Novel technology for optimised food processing

Food processing technologies have come a long way in terms of time and energy savings, extended retail shelf life and ready-to-use products. However, the implementation of such technologies in industrial food production is still rather limited.

There are several roadblocks to implementing food processing technologies. The main ones are low consumer acceptance or rejection, non-open market access, and lack of knowledge and information among food producers on how to integrate such technologies. Furthermore, an applicable validation system is missing that will integrate these technologies one by one based on a generalised approach.

Achieving optimum process control for sustainable food processing

Taking risks and investing in the improvement of the technologies' processing lines is a major hurdle for the industry, especially food processing SMEs. There's neither the time nor the available resources needed to implement new non-standard processes. Thanks to EU funding, the i3-Food project "identified barriers and designed a plan to help in a wider implementation of food processing technologies," says coordinator Dr. Claudia Siemer.

The i3-Food team implemented three innovative food processing technologies under real industrial conditions to ensure rapid and maximum market uptake. Pulsed electric field preservation (PEF-P) of liquid food products, high pressure thermal sterilisation (HPTS) for ready-to-eat-meals and low shear extrusion (LS-extrusion) of cold food products have been taken to a new stage in their industrial application.

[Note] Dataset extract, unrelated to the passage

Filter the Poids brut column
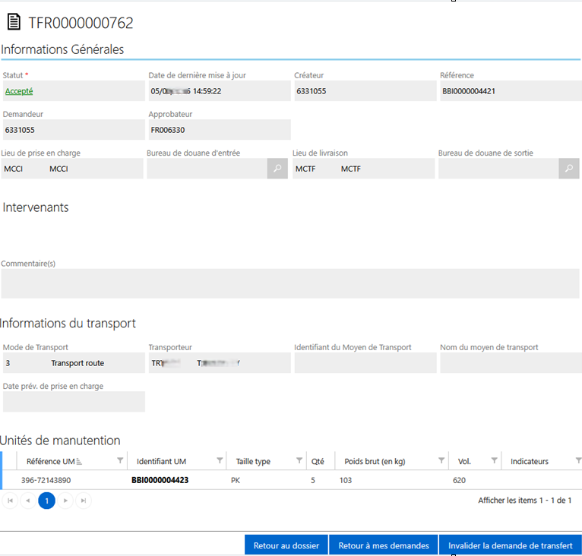click(441, 461)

PEF-P uses short electric pulses to achieve microbial inactivation in food products while preserving freshness. HPTS employs high pressure to reduce the thermal impact on products compared to other thermal sterilisation procedures. LS-extrusion improves sensory qualities in products like ice cream. The three technologies were selected because of their similar technology readiness levels.

Food control is needed over the food processing method for all three technologies, and the appropriate sensors are required for the right process. Knowledge is also needed on how to implement the process. "We had to look into the lack of continuous process control in the three technologies," explains Dr. Siemer. "This is very important when you consider that a small difference in temperature can lead to big energy savings, or a safer and/or better product." This issue was addressed by developing validated sensors to control the process online.

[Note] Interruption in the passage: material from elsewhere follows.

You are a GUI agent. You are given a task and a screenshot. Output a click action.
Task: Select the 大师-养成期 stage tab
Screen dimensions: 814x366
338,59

Project partners devised a hazard analysis and critical control points concept for each technology. Users like food companies now have a systematic, preventive approach to food safety from biological, chemical and physical hazards in production processes. Also at their disposal are design measurements to reduce these risks to a safe level.

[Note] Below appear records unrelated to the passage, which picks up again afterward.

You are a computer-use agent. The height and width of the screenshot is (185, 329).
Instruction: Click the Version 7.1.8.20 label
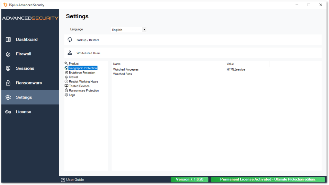click(x=190, y=179)
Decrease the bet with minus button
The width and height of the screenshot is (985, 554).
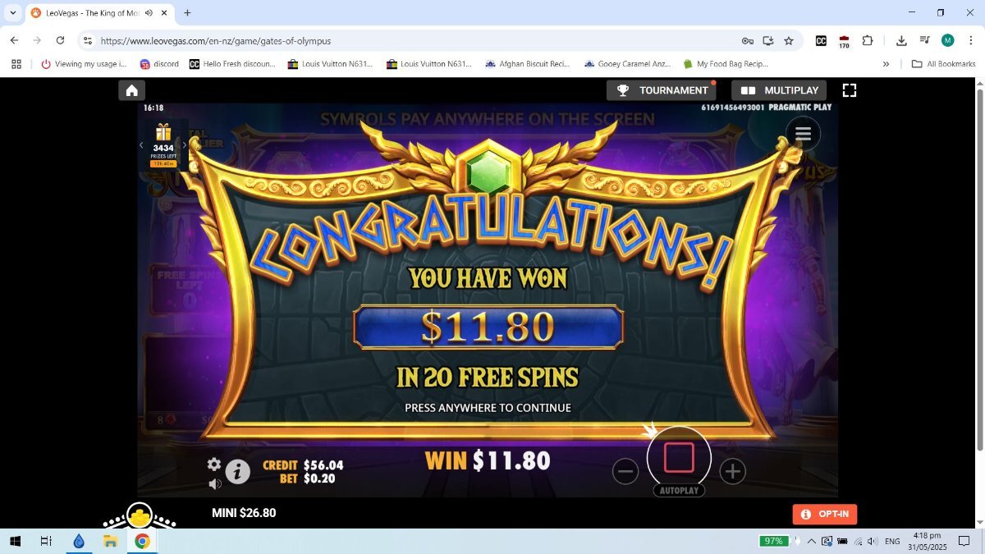pos(625,471)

Overcoming market barriers and ensuring maximum uptake

Team members analysed the innovation environment and identified opportunities for fast and easy market penetration. Their efforts fed into three roadmaps that present the market potential, drivers and possible hurdles, and further application areas for each technology. In all, 30 experts and market participants from 11 countries and 25 institutions joined efforts to produce the roadmaps.

Dr. Siemer emphasised the innovative aspect of i3-Food. Open information workshops in Germany, Spain and the Netherlands were organised to showcase the three technologies. The workshops were attended by 48 European and foreign institutions. First-time users were given the opportunity to confidentially apply the technologies to their products. Three EU patents have been filed.

"The European food and drink industry and the manufacturing sector will benefit from i3-Food because of a wider and faster deployment of the developed food processing technologies, lower production costs and higher product quality," concludes Dr. Siemer."